Calendrier Mental Pour Les Prochaines Semaines
Les jours qui viennent ne se liront pas seulement à l’aune du cours de l’actif. Ils se liront aux compteurs de validateurs, aux notes des bibliothèques clientes, à d’éventuels rapports d’audit V1.1, et à la vitesse à laquelle les opérateurs adoptent les paquets signés. Si les seuils restent bas, la version 3.4.0 n’en sera pas moins utile : elle aura durci des chemins et clarifié une filière de distribution. Si les seuils montent et tiennent deux semaines, alors seulement le récit basculera d’une publication logicielle à une mutation de règles.
En attendant, la formule la plus honnête reste celle-ci. Le XRP Ledger a reçu une version capable de parler le prêt V1.1 et un grand lot de correctifs. Le réseau principal, lui, continue de parler les règles déjà activées. Entre les deux, il y a des humains qui votent, des machines qui se mettent à jour, et un public qui ferait bien de ne pas confondre les uns avec les autres.
Pour Aller Plus Loin Sans Se Perdre
Qui veut suivre le dossier peut se fixer trois questions stables. Les validateurs de confiance franchissent-ils et tiennent-ils 80 % ? Les spécifications sous-jacentes restent-elles en brouillon ou passent-elles un cran plus ferme ? Les revues de sécurité de la V1.1 deviennent-elles publiques et actionnables ? Tant que ces trois réponses restent floues, toute conclusion définitive sur le crédit natif XRPL est prématurée.

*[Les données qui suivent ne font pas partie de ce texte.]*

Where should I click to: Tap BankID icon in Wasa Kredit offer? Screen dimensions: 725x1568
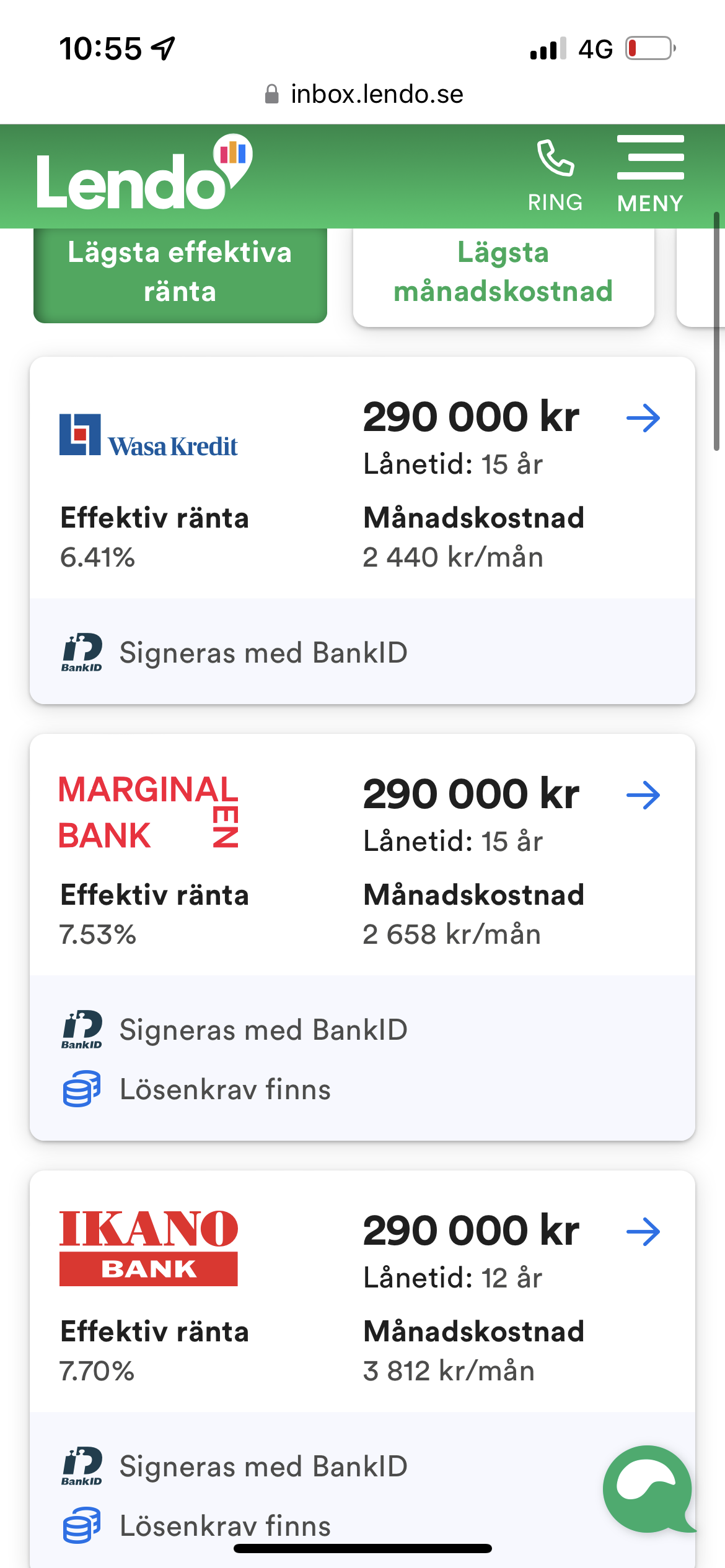click(x=82, y=653)
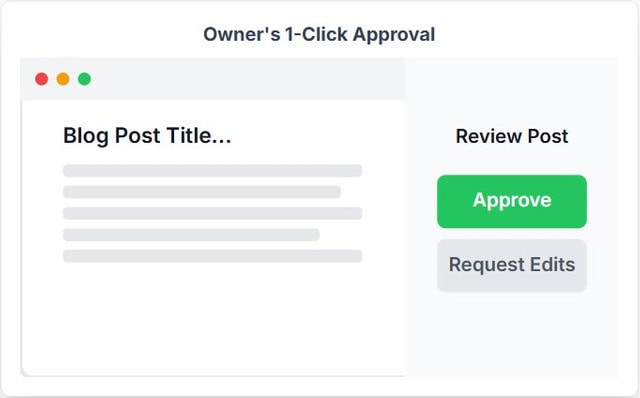Click the empty sidebar area above Review Post
The image size is (640, 398).
512,91
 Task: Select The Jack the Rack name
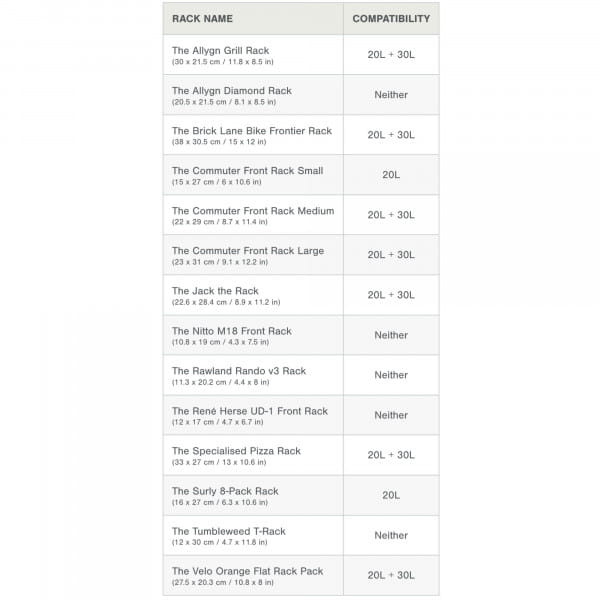(x=215, y=291)
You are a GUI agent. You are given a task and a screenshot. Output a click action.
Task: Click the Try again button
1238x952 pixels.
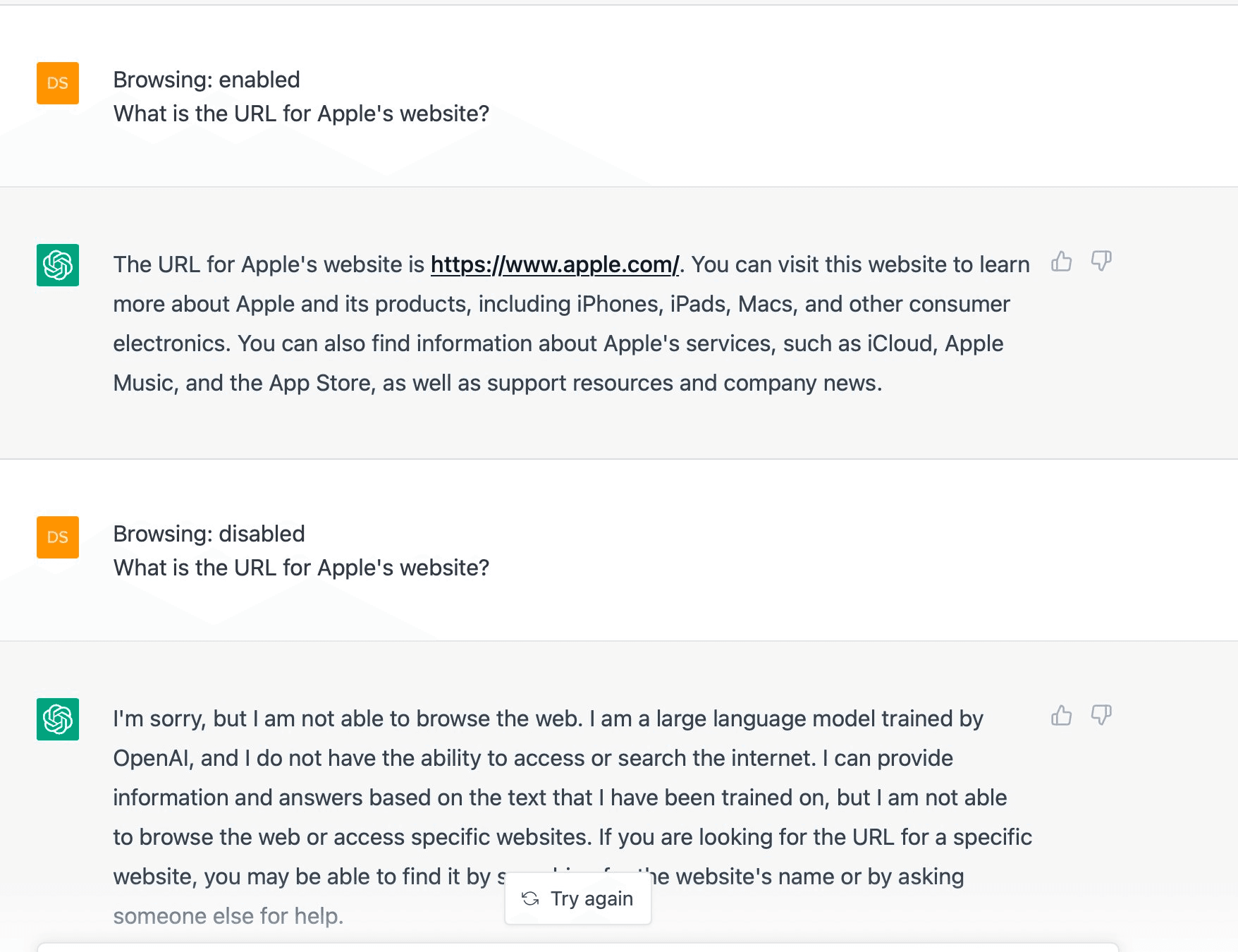(578, 898)
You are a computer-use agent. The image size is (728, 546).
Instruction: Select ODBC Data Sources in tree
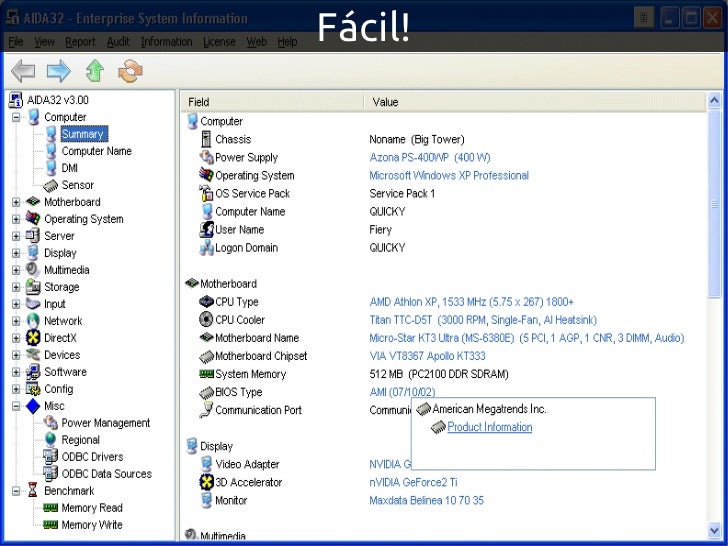(x=106, y=474)
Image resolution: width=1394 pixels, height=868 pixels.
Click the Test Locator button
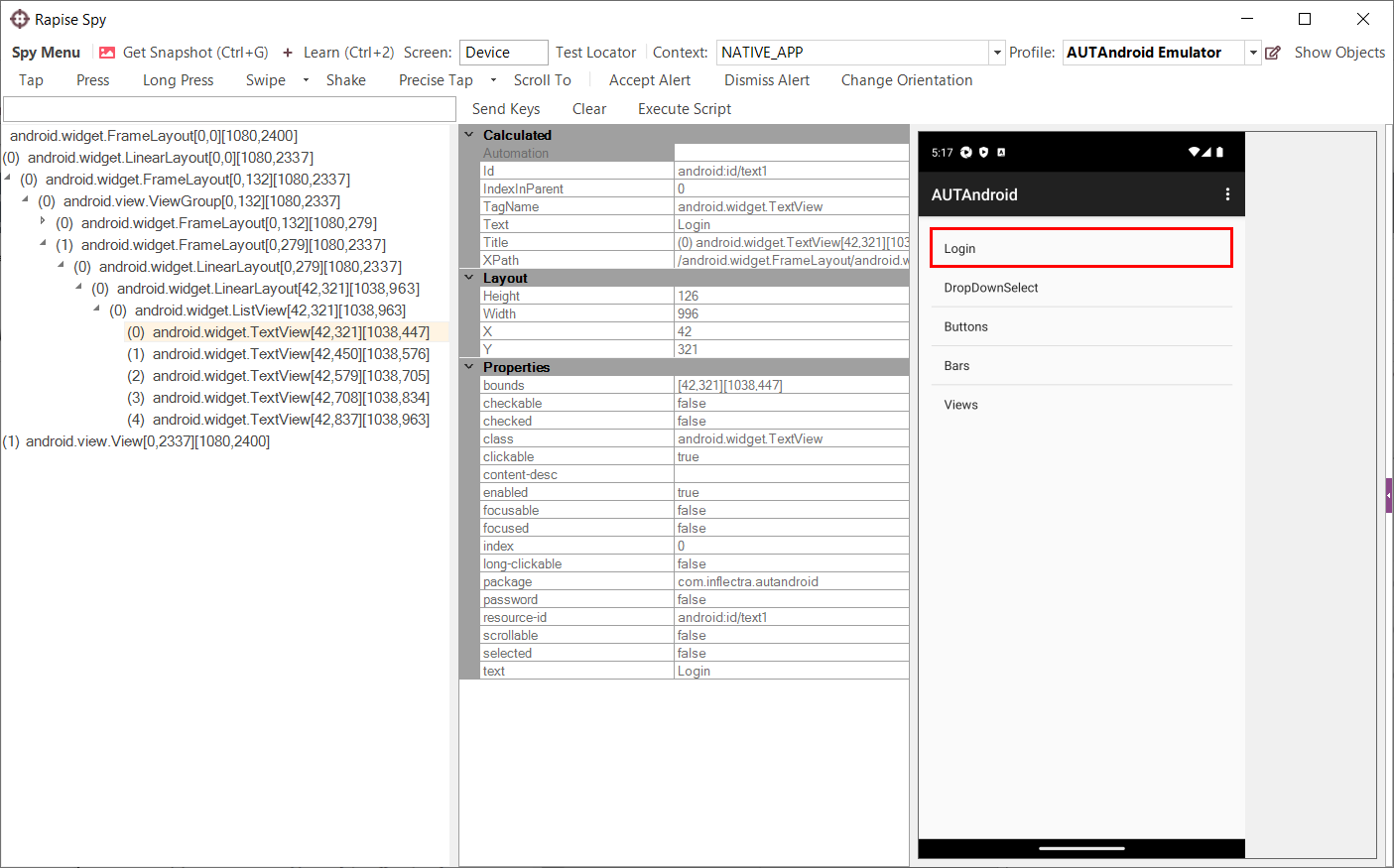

La mise à jour du 16 septembre n’en est pas moins un jalon. Elle fixe un vocabulaire : coffres fermés, périodes, caisse, préfixes de rôle, paquets signés. Elle donne aux intégrateurs de quoi préparer leur code. Elle donne aux opérateurs de quoi durcir leurs nœuds. Elle donne aux lecteurs une actualité dense, à condition de la lire comme une étape, pas comme un aboutissement.
En une phrase
La 3.4.0 dépose le code d’un prêt plus cadencé et d’un protocole plus serré ; le mainnet, lui, attend encore le consensus durable qui transformerait ce code en règle vivante.
Voilà pourquoi cette sortie mérite mieux qu’un titre de bascule. Elle montre un réseau qui avance par amendements, pas par effets d’annonce, et qui accepte que le crédit, s’il doit un jour vivre sur le registre, vive d’abord dans des fenêtres fermées et des chiffres encaissés. Le reste, pour l’instant, n’est que logiciel en attente de vote.